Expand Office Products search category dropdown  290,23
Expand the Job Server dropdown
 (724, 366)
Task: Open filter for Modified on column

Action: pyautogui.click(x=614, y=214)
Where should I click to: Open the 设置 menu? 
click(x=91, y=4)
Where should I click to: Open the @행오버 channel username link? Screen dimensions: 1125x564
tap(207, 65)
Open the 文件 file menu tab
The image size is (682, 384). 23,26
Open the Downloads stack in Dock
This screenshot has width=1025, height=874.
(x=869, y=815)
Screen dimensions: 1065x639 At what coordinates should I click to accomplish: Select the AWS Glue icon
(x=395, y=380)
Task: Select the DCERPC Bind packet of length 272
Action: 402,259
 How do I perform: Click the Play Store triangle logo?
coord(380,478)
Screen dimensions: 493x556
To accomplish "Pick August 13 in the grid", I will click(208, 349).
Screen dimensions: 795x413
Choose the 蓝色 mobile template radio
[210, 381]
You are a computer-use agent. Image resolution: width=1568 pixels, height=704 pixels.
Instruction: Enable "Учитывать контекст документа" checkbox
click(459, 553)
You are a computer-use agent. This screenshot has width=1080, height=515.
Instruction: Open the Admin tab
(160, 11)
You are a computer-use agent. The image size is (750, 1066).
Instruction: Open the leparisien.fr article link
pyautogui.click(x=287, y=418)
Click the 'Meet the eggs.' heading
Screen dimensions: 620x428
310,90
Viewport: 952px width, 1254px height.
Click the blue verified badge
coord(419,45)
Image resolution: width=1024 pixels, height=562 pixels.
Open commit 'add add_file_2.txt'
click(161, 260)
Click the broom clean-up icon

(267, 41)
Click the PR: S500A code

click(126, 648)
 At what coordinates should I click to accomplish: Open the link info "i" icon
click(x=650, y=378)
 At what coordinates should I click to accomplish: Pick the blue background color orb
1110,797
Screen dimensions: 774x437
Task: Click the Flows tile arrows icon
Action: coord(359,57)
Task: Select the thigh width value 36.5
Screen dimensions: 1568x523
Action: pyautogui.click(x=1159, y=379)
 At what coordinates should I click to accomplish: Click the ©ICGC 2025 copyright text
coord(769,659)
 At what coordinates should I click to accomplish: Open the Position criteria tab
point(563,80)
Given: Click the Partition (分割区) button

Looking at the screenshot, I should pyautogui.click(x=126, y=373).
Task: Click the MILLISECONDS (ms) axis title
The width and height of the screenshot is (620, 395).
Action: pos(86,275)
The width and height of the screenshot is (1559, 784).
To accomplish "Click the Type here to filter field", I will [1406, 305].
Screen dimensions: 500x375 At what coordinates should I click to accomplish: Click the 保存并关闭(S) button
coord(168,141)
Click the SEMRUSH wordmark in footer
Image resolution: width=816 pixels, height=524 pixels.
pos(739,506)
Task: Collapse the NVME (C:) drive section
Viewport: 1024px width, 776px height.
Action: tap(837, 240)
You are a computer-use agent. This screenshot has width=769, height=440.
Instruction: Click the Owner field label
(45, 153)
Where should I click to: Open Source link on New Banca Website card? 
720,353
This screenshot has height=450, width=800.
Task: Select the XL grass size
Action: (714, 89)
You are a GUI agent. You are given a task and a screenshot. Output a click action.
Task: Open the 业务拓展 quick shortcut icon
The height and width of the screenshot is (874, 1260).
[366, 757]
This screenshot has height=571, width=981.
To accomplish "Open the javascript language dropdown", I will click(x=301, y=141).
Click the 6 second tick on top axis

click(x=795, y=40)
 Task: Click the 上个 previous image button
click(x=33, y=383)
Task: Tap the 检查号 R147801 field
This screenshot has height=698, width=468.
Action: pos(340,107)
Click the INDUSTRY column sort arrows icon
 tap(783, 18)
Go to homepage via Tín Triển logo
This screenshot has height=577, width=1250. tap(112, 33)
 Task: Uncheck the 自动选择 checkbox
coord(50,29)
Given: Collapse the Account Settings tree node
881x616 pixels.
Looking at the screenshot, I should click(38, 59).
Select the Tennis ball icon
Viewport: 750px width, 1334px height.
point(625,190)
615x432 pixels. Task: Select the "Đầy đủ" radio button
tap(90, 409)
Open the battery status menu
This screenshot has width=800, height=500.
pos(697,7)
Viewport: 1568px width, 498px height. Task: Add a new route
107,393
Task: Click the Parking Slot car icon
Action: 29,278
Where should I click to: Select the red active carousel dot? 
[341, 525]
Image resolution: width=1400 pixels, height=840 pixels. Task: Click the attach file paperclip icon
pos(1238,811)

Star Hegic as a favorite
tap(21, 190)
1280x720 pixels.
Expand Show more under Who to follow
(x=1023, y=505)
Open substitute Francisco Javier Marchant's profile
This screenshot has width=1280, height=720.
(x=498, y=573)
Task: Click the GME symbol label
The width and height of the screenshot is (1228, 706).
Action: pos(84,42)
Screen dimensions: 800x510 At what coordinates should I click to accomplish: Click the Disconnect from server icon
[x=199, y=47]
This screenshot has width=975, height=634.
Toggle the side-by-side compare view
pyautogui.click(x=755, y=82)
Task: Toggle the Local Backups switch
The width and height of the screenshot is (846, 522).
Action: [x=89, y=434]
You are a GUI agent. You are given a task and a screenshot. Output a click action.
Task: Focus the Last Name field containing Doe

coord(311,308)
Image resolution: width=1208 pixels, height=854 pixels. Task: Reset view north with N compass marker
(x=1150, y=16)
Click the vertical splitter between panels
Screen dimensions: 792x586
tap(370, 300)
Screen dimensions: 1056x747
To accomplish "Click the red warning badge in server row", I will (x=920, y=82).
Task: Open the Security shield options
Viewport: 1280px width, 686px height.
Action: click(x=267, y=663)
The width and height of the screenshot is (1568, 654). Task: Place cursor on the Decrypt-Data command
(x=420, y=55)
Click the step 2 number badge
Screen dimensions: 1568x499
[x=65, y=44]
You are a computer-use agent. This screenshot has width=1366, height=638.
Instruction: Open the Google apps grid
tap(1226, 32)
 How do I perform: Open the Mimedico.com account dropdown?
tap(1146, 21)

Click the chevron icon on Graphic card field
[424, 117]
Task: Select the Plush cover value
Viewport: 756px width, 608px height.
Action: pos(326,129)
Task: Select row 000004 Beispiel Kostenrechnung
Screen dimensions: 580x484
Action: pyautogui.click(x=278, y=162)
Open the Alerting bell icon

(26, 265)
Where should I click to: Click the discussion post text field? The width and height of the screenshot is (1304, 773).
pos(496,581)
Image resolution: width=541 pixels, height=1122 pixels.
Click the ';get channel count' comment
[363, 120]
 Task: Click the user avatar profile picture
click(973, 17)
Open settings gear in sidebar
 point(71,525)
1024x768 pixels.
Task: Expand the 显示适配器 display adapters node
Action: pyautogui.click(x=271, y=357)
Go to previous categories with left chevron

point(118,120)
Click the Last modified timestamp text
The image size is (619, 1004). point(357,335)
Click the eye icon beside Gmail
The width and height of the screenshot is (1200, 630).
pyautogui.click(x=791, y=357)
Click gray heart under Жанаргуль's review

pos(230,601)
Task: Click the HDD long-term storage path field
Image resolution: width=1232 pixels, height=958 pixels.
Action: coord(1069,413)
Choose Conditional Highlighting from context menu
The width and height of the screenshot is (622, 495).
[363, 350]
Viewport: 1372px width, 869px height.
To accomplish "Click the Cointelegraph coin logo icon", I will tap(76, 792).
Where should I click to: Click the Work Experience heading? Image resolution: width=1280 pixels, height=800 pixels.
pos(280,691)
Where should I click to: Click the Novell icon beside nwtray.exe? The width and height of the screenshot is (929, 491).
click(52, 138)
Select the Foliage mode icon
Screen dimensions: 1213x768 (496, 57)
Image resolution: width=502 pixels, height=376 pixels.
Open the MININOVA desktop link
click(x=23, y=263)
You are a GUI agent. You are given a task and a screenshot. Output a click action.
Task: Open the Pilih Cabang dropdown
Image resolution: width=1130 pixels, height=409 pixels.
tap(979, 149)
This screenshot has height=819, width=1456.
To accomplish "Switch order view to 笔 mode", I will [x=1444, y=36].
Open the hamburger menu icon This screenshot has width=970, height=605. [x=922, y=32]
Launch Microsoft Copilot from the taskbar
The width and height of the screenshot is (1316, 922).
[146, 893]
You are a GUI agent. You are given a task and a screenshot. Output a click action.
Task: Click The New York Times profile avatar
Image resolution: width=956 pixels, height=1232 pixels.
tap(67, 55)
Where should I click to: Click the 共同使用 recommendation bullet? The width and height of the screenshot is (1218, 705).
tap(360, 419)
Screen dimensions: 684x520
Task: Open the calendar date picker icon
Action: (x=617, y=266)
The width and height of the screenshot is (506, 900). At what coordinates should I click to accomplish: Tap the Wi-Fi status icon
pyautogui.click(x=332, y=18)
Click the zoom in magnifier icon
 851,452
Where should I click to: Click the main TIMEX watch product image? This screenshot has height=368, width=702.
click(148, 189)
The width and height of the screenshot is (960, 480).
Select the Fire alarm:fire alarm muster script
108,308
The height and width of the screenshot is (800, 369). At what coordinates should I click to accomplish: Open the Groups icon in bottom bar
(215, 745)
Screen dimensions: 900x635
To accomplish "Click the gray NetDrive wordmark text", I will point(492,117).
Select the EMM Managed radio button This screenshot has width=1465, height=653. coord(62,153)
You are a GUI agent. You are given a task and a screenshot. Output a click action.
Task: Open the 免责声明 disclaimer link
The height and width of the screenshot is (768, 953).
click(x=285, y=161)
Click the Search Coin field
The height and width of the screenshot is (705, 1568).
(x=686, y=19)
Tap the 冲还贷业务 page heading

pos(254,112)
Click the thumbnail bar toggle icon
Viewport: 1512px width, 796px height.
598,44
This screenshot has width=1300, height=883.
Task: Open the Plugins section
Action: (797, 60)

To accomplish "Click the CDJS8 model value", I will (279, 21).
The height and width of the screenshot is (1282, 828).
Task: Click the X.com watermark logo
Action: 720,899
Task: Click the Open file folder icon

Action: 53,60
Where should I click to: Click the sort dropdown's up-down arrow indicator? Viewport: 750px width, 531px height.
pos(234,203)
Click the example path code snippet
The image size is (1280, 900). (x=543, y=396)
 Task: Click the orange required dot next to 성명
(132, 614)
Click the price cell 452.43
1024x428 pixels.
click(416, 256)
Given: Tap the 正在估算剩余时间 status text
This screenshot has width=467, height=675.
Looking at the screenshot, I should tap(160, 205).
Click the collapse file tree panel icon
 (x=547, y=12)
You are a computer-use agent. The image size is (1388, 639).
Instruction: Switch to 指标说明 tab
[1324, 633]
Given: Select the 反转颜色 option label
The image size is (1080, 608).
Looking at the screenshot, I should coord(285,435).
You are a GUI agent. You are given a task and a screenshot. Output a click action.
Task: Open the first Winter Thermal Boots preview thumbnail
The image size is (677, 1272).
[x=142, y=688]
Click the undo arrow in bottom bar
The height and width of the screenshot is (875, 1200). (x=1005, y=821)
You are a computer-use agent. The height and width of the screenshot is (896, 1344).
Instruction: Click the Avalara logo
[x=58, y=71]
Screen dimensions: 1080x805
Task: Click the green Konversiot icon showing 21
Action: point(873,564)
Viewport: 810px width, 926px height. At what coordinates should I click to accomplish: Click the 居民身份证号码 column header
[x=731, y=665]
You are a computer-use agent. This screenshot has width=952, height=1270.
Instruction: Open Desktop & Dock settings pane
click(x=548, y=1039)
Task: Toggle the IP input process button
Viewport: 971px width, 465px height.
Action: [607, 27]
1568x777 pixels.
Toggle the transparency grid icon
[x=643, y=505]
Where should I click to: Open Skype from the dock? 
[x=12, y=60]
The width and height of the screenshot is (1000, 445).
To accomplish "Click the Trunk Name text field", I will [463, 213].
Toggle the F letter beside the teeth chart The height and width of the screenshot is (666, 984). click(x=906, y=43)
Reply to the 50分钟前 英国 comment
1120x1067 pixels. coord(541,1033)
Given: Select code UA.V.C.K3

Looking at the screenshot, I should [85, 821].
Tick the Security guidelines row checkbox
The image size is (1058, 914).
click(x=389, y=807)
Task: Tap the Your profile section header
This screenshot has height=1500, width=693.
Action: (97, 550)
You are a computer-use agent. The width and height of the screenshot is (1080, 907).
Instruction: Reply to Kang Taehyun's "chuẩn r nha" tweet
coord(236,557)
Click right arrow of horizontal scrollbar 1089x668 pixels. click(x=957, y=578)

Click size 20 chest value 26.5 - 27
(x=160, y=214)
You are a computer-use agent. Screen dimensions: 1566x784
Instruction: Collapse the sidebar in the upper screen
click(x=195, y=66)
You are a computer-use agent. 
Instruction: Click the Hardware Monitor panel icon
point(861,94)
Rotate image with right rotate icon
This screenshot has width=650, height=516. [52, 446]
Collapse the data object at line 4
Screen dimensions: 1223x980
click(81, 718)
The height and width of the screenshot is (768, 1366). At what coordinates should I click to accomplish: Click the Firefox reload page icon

▶ Task prompt:
Pull every line containing "Security" out of the material and copy it.

▶ Response:
Task: Open the Security shield options
Tick the Security guidelines row checkbox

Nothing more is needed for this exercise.